▶ [Extract]
__________________________________________________
Saturday, May 16, 1998
Decisions have been made.
Last year, just around this time, both Aimee and Bob made the jump from Chumash to Bard. She took over the 2Honors program there (where she would be working with her husband and closer to Devon’s day-care... does one mention her Chumash misery?). Bob became Assistant Principal there, putting to use his administrative credential.
At the annual Chumash school-year-end party at Coach Smith’s last June, I was telling anyone who was asking (and that was just about everyone) that I probably wouldn’t be returning to the classroom in September. I had found a job in the waning weeks of the summer of ’96 (just days before my self-imposed "you’re-now-officially-allowed-to-panic-since-you-still-don’t-have-a-job-you-miserable-excuse-for-a-breadwinner" deadline of August first); sure, it was in L.A... sure, its salary was only marginally above what I was making in the classroom (and more than that margin was eaten away by car payments for the old Tercel’s commuter-car replacement), but the job was still marginally in education (with a high-tech training company) and completely in technology (I became their webmaster, using many of skills acquired in the last year’s "build(ing) a market for myself"). I was having fun and learning new skills by the week. In the midst of this (what do I call it, revel-lation?), Aimee pulled me aside to put a bug in my soup, or at least in my ear. Bard had a Drama and English position opening up. Would I be interested?
Lisa and I talked long and hard about it in the next weeks. By the time we returned from a short vacation in Vegas, I had the next three years’ productions laid out. But Lisa, though she wanted me back in the county, had reservations. Since, Bob (in one of his last acts as Chumash Union Rep) had discovered for me that I could request a second year’s leave of absence, she reasoned I should probably take another year off. I missed the kids. I missed teaching. But she was worried that I didn’t miss the classroom, and its connection with administrivia and political bullshit. Calmer heads prevailed and I requested the second year leave of absence.
Request denied.
I was forced by the district office, who, I was told repeatedly, never turned down this kind of request, to submit either a letter of resignation or a letter of intent to return to Chumash. I chose the former over the latter, only after I won the guarantee in writing (as dictated by the State Ed Code) that I would have 39 months from the time of my leaving the classroom to return without losing my position on the pay scale (I would lose seniority and tenure, but at least I wouldn’t be starting out at the insulting salary of a rookie teacher).
So it was back to the commute (an hour and small change on the way down [as long as I left before six-thirty in the morning] and an hour and a half to two hours on the way home). The commute sucked, of course, but by July of ’97, I was valuable enough to earn one day a week telecommuting. By the end of the calendar year, I had earned a twenty-plus percent pay raise (impossible to fathom for a former teacher). And all along I was receiving training. Databases, operating systems, software applications, programming languages. I fell in love with learning all over again. It was wonderful, so wonderful that my missing the kids and teaching began to fade. Sure, the rewards were only monetary, there were no moments where I saw the light bulb burst into a glow above a kid’s head, but Lisa marveled at how much emotional energy I now had (I might be physically beat when I came home, but at least I wasn’t as drained as I had been in the classroom years).
__________________________________________________
▶ [Given material]

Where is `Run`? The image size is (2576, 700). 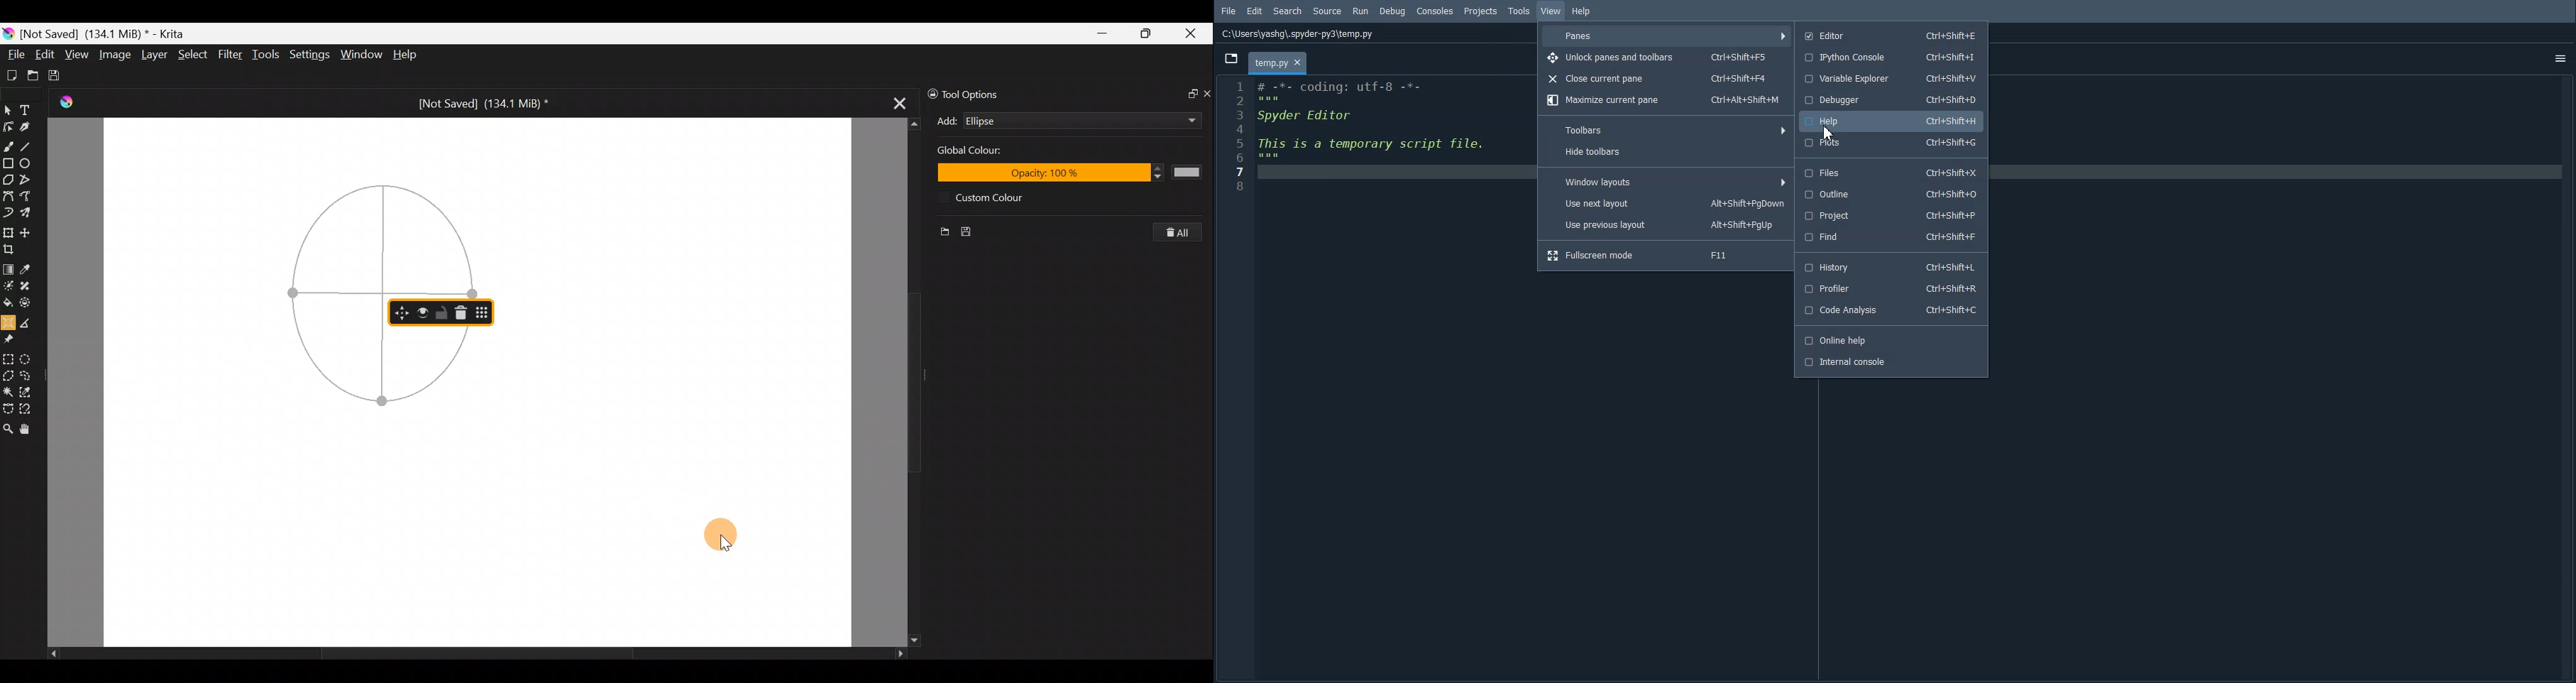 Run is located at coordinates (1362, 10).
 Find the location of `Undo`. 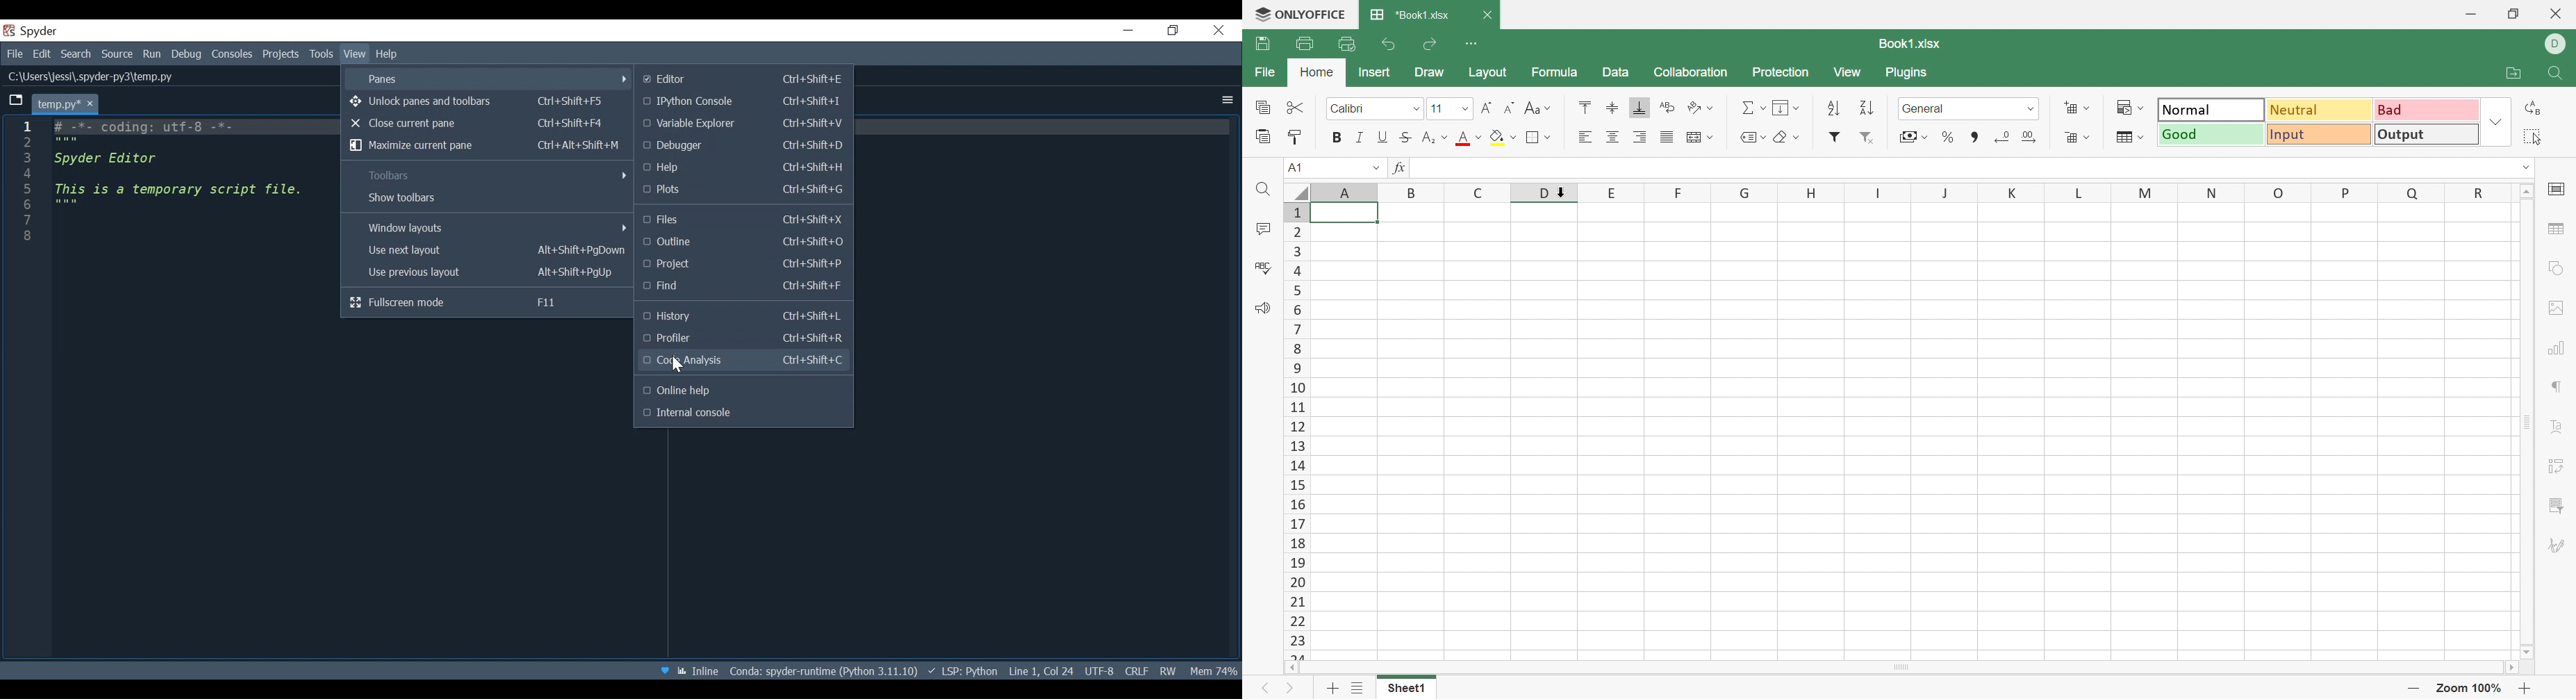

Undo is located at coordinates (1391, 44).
__________________________________________________
▶ [Exercises]
**a.** Using the journal entry, decide whether each statement agrees with it: (i) the request for a second year's leave of absence was granted; (ii) the written guarantee allowed 39 months to return without losing the position on the pay scale; (iii) by July of '97 the writer had earned two days a week of telecommuting. Answer yes or no for each, and quote the words that decide it.
**b.** Turn the paragraph of the journal entry that begins "So it was back to the commute" into a short list that keeps its main facts.
The listing isn't needed for this work.

▶ [Exercise solutions]
**a.**
(i) No: "Request denied."
(ii) Yes: "I would have 39 months from the time of my leaving the classroom to return without losing my position on the pay scale"
(iii) No: "by July of ’97, I was valuable enough to earn one day a week telecommuting"

**b.**
- Commute: about an hour in the morning if leaving before six-thirty, and an hour and a half to two hours home.
- By July of '97: earned one day a week of telecommuting.
- By the end of the calendar year: a pay raise of more than twenty percent.
- Ongoing training in databases, operating systems, software applications and programming languages, which renewed a love of learning.
- Missing the kids and teaching began to fade. The rewards were only monetary, but Lisa noticed how much more emotional energy the writer had.